◆ Problem
Return the complete listing without omission.

◆ Exercise input
+++

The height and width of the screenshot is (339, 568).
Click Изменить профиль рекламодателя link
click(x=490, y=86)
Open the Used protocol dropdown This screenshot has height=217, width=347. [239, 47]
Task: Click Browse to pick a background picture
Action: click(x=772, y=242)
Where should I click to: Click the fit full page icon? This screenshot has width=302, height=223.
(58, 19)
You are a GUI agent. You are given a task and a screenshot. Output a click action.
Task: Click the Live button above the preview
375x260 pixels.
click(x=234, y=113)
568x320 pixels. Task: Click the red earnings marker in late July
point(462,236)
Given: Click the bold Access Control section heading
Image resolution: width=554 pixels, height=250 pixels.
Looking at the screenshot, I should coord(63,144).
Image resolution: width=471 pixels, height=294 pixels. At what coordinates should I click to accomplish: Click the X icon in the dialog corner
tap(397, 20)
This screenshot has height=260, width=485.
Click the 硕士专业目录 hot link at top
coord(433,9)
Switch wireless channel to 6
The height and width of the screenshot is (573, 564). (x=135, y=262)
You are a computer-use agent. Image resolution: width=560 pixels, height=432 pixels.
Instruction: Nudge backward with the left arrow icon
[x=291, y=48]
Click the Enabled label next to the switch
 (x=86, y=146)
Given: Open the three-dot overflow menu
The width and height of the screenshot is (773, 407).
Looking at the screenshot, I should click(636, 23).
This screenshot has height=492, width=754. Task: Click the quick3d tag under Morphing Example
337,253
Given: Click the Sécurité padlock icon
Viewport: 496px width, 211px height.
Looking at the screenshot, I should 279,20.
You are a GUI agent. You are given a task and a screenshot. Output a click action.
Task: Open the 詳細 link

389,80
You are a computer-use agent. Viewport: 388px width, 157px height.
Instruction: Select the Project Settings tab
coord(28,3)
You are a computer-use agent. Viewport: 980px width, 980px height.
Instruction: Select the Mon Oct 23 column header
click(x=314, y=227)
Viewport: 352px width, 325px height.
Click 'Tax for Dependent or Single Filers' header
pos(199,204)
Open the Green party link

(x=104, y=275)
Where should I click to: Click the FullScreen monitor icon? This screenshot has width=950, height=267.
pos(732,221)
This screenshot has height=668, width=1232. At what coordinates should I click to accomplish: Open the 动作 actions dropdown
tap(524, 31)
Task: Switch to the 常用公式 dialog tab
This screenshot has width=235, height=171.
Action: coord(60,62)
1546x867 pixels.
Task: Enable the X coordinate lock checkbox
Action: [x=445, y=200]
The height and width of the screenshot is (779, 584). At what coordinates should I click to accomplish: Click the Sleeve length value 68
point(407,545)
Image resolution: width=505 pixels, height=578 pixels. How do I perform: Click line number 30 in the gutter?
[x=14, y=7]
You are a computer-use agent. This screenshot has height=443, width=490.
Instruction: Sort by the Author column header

+++

◆ Task result
The height and width of the screenshot is (339, 568).
Click Изменить профиль рекламодателя link
click(x=490, y=86)
Open the Used protocol dropdown This screenshot has height=217, width=347. [239, 47]
Task: Click Browse to pick a background picture
Action: click(x=772, y=242)
Where should I click to: Click the fit full page icon? This screenshot has width=302, height=223.
(58, 19)
You are a GUI agent. You are given a task and a screenshot. Output a click action.
Task: Click the Live button above the preview
375x260 pixels.
click(x=234, y=113)
568x320 pixels. Task: Click the red earnings marker in late July
point(462,236)
Given: Click the bold Access Control section heading
Image resolution: width=554 pixels, height=250 pixels.
Looking at the screenshot, I should coord(63,144).
Image resolution: width=471 pixels, height=294 pixels. At what coordinates should I click to accomplish: Click the X icon in the dialog corner
tap(397, 20)
This screenshot has height=260, width=485.
Click the 硕士专业目录 hot link at top
coord(433,9)
Switch wireless channel to 6
The height and width of the screenshot is (573, 564). (x=135, y=262)
You are a computer-use agent. Image resolution: width=560 pixels, height=432 pixels.
Instruction: Nudge backward with the left arrow icon
[x=291, y=48]
Click the Enabled label next to the switch
 (x=86, y=146)
Given: Open the three-dot overflow menu
The width and height of the screenshot is (773, 407).
Looking at the screenshot, I should click(636, 23).
This screenshot has height=492, width=754. Task: Click the quick3d tag under Morphing Example
337,253
Given: Click the Sécurité padlock icon
Viewport: 496px width, 211px height.
Looking at the screenshot, I should 279,20.
You are a GUI agent. You are given a task and a screenshot. Output a click action.
Task: Open the 詳細 link

389,80
You are a computer-use agent. Viewport: 388px width, 157px height.
Instruction: Select the Project Settings tab
coord(28,3)
You are a computer-use agent. Viewport: 980px width, 980px height.
Instruction: Select the Mon Oct 23 column header
click(x=314, y=227)
Viewport: 352px width, 325px height.
Click 'Tax for Dependent or Single Filers' header
pos(199,204)
Open the Green party link

(x=104, y=275)
Where should I click to: Click the FullScreen monitor icon? This screenshot has width=950, height=267.
pos(732,221)
This screenshot has height=668, width=1232. At what coordinates should I click to accomplish: Open the 动作 actions dropdown
tap(524, 31)
Task: Switch to the 常用公式 dialog tab
This screenshot has width=235, height=171.
Action: coord(60,62)
1546x867 pixels.
Task: Enable the X coordinate lock checkbox
Action: [x=445, y=200]
The height and width of the screenshot is (779, 584). At what coordinates should I click to accomplish: Click the Sleeve length value 68
point(407,545)
Image resolution: width=505 pixels, height=578 pixels. How do I perform: Click line number 30 in the gutter?
[x=14, y=7]
You are a computer-use agent. This screenshot has height=443, width=490.
Instruction: Sort by the Author column header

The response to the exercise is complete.